Hello! I am also very new to this site, and this is the first review I have done on here so forgive me if it is subpar or confused. As is typical, feel free to ignore anything you do not think is useful for your piece.

Initial thoughts:
Wow! Your imagery is really effective! I loved the descriptors you used, especially in stanza three. It's chock full of rich imagery that bleed with the writer's love of the craft. I especially liked "An engraved mahogany treasure chest spilling/
over with gold and jewels that glint in the sunlight" the bit of wordplay used with the line actually "spilling over" into the next was really clever. Overall, this poem is very passionate.

Strengths:
Once again, the use of imagery is delightful. This does not read like your second ever poem! Very well done! The ending is quite captivating as well.

Weaknesses:
Some of the line breaks could use work. The line "And for all their intelligence they're too stupid to see beyond the words on the page." could be split into two to match the flow of the rest of the piece. Think of line breaks as a way to frame the important parts of each sentence. Have you tried reading this poem out loud to yourself? It could help you suss out where the breaks can be most impactful.

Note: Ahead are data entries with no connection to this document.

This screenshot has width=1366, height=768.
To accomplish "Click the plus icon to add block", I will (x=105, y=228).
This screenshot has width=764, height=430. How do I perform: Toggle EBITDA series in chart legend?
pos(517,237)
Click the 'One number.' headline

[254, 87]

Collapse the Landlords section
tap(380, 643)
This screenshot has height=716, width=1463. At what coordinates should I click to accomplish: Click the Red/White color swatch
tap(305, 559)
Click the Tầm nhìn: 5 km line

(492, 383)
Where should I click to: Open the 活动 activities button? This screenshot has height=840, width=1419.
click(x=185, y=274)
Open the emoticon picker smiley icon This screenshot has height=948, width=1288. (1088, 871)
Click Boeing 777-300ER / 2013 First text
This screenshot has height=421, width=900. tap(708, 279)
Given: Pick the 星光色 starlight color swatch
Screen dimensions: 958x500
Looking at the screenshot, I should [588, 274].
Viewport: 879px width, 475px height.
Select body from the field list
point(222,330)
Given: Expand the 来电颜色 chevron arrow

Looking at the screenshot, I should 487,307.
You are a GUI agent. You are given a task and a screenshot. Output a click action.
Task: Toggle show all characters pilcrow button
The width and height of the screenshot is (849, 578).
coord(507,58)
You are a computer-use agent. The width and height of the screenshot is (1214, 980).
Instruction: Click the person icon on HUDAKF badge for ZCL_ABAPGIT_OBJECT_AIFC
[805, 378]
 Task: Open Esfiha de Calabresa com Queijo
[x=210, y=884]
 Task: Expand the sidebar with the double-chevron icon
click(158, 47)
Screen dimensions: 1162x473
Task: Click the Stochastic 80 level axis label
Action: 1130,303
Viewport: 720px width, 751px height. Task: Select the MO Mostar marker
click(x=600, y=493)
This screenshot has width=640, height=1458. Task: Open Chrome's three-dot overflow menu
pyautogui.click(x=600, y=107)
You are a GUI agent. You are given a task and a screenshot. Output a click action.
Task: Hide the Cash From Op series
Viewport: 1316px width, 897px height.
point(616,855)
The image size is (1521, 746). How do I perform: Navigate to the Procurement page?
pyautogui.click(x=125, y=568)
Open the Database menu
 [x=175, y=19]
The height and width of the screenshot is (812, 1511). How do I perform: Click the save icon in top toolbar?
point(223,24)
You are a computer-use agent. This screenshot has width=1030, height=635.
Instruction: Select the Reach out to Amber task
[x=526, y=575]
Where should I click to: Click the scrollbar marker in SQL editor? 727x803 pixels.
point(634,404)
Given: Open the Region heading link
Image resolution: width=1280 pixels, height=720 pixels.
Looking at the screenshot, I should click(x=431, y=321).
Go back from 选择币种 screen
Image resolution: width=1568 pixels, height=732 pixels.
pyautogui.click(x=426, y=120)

Final Thoughts and Suggestions:
This is a well written poem for a beginner. In the 6th stanza, the line "However loud I scream through these words, through this paper," could be a neat spot to use some repetition regarding the description of the paper. "A white box./A closed door." can be flipped on its head and used with another meaning here, if you feel like that is something you want to do. Once again, feel free to disregard anything you do not think is applicable! you are a talented writer, and obviously know this poem better than anyone.

Thanks for trusting us to read your work!
-Silk





"I can't go back to yesterday because I was a different person then."